Argentina Designates Hezbollah as Terrorist Organization

Argentinian authorities order the freezing of Hezbollah assets in the country

Hezbollah supporters greet Hezbollah leader Hassan Nasrallah, who delivers a speech through a giant TV screen from a secret location, in the Lebanese border village of Aita, on Friday, August 16, 2013.
AP

Argentinian authorities ordered the freezing of Hezbollah assets in the country on Thursday and effectively designated the Lebanese Islamist group, which it blames for two attacks on its soil, a terrorist organization. 

The announcement coincided with a visit by U.S. Secretary of State Mike Pompeo as Argentina marks the 25th anniversary of the deadly bombing of a Jewish community center in Buenos Aires in which 85 people died. Argentina blames Iran and Hezbollah for the attack. Both deny any responsibility. 

Firemen search for wounded people after a bomb exploded at the Argentinian Israelite Mutual Association (AMIA in Spanish) in Buenos Aires, on July 18, 1994.
AFP

Argentina also blames Hezbollah for an attack on the Israeli embassy in Buenos Aires in 1992 that killed 29 people.

>> Read more: Iran, treason and cover-ups: Argentina's Jews still seeking 'truth or justice' on country's worst terrorist attack

Argentina's financial information unit ordered the freezing of assets of members of Hezbollah and the organization a day after the country created a new list for people and entities linked to terrorism. 

"At present, Hezbollah continues to represent a current threat to security and the integrity of the economic and financial order of the Argentine Republic," the unit said in a statement.

The freezing of assets automatically places Hezbollah on Argentina's registry, designating it a terrorist organization, a government source with direct knowledge of the action confirmed. The designation is the first by any country in Latin America.

U.S. and Argentine officials say Hezbollah operates in what is known as the tri-border area of Argentina, Brazil and Paraguay, where an illicit economy funds its operations elsewhere.

It is not yet clear whether Argentina's new designation will lead to other concrete actions against Hezbollah in the area, but some kind of U.S. security support, including increased intelligence sharing, could follow, said Benjamin Gedan, director of the Wilson Center's Argentina Project in Washington.

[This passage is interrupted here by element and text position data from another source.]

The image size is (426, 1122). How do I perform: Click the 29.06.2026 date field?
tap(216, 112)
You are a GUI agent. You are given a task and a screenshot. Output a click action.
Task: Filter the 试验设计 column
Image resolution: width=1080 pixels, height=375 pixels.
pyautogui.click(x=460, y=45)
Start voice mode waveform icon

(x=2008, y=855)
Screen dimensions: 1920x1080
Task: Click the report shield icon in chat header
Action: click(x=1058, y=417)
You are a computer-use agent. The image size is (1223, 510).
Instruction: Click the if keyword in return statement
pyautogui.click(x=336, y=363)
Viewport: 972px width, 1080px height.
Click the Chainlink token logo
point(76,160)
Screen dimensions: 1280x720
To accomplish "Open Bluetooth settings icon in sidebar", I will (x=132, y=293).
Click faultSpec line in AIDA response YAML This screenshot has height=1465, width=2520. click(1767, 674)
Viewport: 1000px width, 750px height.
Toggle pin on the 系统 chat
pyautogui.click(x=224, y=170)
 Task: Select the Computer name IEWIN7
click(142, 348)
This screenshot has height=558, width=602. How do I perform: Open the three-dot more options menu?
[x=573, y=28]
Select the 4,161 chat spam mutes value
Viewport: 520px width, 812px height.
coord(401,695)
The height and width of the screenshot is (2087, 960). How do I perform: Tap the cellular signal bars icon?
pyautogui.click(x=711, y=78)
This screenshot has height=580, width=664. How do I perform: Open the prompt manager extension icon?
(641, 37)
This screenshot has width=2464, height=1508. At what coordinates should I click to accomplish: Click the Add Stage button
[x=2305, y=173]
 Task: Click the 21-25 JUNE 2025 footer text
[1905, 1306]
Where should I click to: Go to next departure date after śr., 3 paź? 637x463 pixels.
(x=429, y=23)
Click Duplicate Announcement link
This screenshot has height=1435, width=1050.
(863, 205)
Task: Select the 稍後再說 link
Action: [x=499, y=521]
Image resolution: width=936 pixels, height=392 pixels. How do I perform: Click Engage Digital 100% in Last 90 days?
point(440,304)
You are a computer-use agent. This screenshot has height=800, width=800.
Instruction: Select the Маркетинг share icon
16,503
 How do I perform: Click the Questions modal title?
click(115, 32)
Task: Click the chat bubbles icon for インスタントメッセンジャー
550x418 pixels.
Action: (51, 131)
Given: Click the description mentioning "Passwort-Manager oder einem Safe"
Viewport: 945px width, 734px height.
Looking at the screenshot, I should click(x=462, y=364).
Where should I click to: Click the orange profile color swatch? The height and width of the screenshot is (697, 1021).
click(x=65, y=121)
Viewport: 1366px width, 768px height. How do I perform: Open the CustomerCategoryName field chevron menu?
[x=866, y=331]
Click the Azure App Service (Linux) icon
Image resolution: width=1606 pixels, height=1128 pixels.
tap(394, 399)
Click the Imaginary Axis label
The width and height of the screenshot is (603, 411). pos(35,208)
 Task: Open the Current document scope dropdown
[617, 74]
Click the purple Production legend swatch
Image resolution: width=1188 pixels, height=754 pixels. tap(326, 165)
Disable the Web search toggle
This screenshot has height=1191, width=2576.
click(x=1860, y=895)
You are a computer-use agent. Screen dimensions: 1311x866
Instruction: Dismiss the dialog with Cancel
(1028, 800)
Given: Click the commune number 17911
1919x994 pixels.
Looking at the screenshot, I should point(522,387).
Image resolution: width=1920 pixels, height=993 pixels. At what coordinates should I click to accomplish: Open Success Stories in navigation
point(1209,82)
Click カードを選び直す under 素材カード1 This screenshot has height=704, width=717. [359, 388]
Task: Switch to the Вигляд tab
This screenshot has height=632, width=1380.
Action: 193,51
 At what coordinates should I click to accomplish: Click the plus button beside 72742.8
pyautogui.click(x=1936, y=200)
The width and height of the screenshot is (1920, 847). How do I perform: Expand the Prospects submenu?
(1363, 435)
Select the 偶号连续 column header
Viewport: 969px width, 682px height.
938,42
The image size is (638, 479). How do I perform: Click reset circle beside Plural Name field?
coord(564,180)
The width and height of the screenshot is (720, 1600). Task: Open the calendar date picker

Argentina's decision to join the United States in designating Hezbollah a terrorist group is a significant win for President Donald Trump's administration and could put pressure on Brazil and Paraguay to follow suit, Gedan said.

The United States, looking to revive a security relationship that suffered after a souring in diplomatic ties during the previous administration of President Cristina Fernandez, views Macri as a partner, particularly as traditional European allies have been slower to offer support amid U.S. tensions with Iran.

"Clearly, they are not a good replacement for European allies, because they don't engage Iran significantly, so they cannot put on the same commercial and economic pressure as the Europeans," Gedan said of Washington's allies in Latin America.

"But at least it gives the impression that the Trump administration is not standing alone," he said, adding that the United States put significant pressure on Argentina to prepare the announcement in time for Pompeo's visit.

Argentina's investigation into the 1994 truck bomb attack on the Argentine Israeli Mutual Association (AMIA), meanwhile, has made little progress. No one has been brought to trial in either that case or the Israeli embassy bombing.